DIRECTIONS FOR THIS TASK: Can you give the material from the line containing "Task: Click the babel-eslint package avatar" up to and including the line containing "Action: tap(538, 253)" as a Markdown table with the columns Row and Line, leaving out blank lines? Put a row number in Row and the text of that line in Line.

Stored data:
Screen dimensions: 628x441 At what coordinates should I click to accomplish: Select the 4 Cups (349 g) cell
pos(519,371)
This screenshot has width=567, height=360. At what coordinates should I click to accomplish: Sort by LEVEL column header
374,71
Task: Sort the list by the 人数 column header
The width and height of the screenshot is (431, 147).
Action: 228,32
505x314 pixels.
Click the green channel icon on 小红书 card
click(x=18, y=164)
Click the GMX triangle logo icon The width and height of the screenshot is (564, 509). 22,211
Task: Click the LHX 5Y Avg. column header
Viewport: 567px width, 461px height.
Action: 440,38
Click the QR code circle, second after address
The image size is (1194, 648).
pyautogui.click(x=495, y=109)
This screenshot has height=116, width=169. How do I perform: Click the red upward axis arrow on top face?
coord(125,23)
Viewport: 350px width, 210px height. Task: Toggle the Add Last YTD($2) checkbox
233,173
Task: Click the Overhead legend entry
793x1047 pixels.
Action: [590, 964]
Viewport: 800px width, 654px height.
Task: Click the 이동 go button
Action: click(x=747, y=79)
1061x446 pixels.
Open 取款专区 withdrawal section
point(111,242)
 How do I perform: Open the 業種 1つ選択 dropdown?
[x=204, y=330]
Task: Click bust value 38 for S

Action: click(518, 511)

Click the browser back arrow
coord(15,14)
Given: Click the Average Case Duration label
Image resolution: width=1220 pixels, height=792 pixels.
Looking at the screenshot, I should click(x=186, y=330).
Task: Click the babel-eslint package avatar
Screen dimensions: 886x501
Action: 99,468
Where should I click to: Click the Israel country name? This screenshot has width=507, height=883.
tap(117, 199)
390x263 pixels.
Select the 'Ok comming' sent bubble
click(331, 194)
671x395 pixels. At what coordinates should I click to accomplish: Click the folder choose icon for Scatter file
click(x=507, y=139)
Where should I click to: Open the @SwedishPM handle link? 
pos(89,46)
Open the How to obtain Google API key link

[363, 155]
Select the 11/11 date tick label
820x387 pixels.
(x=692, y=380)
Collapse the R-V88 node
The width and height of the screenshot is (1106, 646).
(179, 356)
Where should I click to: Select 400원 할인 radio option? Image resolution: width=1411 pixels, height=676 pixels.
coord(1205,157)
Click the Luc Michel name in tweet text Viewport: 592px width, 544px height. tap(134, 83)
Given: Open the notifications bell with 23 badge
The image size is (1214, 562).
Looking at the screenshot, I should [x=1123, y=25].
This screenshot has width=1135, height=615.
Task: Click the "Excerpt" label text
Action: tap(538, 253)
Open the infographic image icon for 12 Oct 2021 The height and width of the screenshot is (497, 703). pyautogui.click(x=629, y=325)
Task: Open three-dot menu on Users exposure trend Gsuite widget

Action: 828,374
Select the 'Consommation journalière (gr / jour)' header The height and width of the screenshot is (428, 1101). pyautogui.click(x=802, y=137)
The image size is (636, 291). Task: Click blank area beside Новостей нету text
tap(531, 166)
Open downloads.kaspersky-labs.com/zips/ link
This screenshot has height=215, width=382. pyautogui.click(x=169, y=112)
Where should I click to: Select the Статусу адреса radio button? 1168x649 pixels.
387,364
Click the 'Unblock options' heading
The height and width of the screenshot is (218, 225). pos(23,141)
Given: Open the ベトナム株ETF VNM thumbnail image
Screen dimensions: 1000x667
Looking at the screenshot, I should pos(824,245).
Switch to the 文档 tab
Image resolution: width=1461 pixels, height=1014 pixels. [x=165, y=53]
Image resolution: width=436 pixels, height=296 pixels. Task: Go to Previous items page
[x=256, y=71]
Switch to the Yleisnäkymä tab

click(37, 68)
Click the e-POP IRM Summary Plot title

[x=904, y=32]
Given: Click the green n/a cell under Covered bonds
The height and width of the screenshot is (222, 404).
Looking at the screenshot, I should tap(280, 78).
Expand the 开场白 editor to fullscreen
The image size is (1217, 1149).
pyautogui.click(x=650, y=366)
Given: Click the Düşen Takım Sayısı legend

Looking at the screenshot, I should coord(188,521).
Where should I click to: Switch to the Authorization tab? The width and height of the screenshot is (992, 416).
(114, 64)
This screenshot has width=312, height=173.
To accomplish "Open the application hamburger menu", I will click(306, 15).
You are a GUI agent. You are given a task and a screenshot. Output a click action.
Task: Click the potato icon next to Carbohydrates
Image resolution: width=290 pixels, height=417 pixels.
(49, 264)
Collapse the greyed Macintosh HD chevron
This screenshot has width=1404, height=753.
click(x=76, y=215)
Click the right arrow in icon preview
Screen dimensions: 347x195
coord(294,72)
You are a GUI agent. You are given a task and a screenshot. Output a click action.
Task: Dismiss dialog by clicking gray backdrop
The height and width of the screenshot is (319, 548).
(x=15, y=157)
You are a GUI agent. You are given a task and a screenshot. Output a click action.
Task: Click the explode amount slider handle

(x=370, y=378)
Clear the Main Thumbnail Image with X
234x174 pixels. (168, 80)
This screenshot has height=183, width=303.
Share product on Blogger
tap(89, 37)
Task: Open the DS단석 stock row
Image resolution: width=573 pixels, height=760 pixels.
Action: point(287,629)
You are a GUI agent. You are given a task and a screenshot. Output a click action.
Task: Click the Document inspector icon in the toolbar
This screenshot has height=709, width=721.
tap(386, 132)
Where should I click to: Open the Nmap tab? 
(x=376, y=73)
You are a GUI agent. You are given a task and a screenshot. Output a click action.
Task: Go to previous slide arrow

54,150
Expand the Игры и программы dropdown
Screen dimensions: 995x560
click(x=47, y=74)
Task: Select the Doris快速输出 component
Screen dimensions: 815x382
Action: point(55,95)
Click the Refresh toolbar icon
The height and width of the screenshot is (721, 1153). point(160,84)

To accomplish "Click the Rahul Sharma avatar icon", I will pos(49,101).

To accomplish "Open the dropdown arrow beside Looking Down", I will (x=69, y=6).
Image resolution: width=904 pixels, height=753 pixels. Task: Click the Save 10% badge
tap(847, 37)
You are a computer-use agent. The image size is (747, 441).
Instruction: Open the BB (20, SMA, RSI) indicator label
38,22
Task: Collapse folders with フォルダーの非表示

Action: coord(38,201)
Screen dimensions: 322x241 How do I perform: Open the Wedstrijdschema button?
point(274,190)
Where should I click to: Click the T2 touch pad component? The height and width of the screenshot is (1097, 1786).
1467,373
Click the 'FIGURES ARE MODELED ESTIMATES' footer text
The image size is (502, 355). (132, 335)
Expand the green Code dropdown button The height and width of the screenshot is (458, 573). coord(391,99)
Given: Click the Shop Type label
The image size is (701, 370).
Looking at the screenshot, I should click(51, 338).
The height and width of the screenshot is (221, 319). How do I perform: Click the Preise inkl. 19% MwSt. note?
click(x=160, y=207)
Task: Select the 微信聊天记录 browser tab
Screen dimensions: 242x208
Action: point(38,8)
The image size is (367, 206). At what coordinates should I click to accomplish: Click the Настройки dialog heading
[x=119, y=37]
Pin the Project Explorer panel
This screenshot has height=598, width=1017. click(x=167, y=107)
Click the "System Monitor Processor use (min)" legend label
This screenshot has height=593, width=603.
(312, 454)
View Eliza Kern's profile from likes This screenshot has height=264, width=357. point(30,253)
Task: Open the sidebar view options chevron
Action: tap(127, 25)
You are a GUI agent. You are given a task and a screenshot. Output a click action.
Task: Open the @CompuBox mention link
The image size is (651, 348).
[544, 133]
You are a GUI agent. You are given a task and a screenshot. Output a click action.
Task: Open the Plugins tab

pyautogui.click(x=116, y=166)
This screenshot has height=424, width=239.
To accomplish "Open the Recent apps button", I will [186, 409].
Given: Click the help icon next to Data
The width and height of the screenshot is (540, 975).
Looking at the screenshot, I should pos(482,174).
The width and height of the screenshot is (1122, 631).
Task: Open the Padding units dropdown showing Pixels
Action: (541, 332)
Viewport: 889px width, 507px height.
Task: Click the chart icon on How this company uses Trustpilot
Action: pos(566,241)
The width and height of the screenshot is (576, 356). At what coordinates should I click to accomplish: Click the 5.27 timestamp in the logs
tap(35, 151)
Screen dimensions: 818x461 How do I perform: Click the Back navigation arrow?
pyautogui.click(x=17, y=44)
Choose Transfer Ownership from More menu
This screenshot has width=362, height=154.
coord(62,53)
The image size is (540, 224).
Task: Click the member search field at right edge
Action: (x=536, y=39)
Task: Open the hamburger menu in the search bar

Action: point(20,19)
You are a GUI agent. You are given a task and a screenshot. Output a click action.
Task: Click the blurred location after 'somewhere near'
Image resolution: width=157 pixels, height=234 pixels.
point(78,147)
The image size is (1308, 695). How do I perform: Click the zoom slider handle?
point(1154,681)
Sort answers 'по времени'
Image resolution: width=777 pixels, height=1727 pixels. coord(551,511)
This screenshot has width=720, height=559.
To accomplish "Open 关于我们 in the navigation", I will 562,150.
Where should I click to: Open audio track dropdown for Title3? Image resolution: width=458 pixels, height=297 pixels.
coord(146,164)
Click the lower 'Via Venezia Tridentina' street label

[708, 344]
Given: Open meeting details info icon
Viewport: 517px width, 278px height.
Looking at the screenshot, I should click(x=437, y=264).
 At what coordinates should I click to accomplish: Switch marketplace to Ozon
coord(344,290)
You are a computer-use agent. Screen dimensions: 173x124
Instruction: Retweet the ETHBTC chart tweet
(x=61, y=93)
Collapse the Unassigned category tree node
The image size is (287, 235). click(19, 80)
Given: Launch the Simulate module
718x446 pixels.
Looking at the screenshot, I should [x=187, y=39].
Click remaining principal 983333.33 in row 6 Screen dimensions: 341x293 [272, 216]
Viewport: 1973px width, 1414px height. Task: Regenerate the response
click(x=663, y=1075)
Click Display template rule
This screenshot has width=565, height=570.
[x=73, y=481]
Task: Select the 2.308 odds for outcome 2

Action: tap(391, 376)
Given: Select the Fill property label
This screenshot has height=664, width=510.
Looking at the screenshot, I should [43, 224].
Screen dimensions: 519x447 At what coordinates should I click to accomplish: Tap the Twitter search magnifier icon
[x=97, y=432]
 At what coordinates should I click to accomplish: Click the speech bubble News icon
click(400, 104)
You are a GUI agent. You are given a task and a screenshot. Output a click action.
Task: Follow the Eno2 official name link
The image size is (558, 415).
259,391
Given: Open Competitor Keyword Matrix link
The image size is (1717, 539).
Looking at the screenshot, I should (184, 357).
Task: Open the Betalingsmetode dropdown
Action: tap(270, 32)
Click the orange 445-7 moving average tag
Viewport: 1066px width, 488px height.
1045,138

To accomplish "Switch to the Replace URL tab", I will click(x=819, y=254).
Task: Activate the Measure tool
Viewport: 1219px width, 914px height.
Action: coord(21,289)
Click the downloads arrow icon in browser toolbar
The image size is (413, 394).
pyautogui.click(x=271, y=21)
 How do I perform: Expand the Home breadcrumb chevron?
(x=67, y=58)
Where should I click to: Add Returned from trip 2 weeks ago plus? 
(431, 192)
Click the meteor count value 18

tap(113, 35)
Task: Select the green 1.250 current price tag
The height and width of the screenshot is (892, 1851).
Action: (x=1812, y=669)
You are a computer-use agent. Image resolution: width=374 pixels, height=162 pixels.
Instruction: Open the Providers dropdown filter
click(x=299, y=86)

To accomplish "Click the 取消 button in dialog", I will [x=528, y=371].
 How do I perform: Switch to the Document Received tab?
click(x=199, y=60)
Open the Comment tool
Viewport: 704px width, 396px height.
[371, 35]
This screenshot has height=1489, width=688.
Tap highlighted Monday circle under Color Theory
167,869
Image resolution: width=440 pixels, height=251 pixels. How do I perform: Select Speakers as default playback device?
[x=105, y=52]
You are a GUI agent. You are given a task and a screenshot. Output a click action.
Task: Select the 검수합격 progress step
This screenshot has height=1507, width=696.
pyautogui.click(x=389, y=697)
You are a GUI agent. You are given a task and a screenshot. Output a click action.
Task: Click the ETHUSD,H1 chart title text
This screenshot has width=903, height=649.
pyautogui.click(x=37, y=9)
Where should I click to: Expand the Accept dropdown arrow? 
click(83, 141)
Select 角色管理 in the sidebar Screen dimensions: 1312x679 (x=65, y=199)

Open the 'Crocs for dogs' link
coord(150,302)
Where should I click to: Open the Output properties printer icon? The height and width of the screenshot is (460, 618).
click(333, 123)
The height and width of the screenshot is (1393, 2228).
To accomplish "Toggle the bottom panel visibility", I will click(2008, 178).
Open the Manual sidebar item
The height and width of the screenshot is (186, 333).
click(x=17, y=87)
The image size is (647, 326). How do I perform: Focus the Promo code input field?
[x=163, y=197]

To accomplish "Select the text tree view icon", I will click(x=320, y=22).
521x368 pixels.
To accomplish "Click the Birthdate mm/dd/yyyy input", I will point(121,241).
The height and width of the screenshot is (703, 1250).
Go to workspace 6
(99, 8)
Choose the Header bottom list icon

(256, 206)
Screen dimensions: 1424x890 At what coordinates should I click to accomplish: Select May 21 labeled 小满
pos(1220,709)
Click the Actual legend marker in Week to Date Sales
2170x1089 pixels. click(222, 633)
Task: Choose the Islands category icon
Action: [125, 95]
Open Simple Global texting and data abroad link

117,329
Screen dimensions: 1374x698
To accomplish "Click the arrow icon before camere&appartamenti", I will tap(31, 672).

EXPECTED ANSWER:
| Row | Line |
|---|---|
| 1 | Task: Click the babel-eslint package avatar |
| 2 | Screen dimensions: 886x501 |
| 3 | Action: 99,468 |
| 4 | Where should I click to: Click the Israel country name? This screenshot has width=507, height=883. |
| 5 | tap(117, 199) |
| 6 | 390x263 pixels. |
| 7 | Select the 'Ok comming' sent bubble |
| 8 | click(331, 194) |
| 9 | 671x395 pixels. At what coordinates should I click to accomplish: Click the folder choose icon for Scatter file |
| 10 | click(x=507, y=139) |
| 11 | Where should I click to: Open the @SwedishPM handle link?  |
| 12 | pos(89,46) |
| 13 | Open the How to obtain Google API key link |
| 14 | [363, 155] |
| 15 | Select the 11/11 date tick label |
| 16 | 820x387 pixels. |
| 17 | (x=692, y=380) |
| 18 | Collapse the R-V88 node |
| 19 | The width and height of the screenshot is (1106, 646). |
| 20 | (179, 356) |
| 21 | Where should I click to: Select 400원 할인 radio option? Image resolution: width=1411 pixels, height=676 pixels. |
| 22 | coord(1205,157) |
| 23 | Click the Luc Michel name in tweet text Viewport: 592px width, 544px height. tap(134, 83) |
| 24 | Given: Open the notifications bell with 23 badge |
| 25 | The image size is (1214, 562). |
| 26 | Looking at the screenshot, I should [x=1123, y=25]. |
| 27 | This screenshot has width=1135, height=615. |
| 28 | Task: Click the "Excerpt" label text |
| 29 | Action: tap(538, 253) |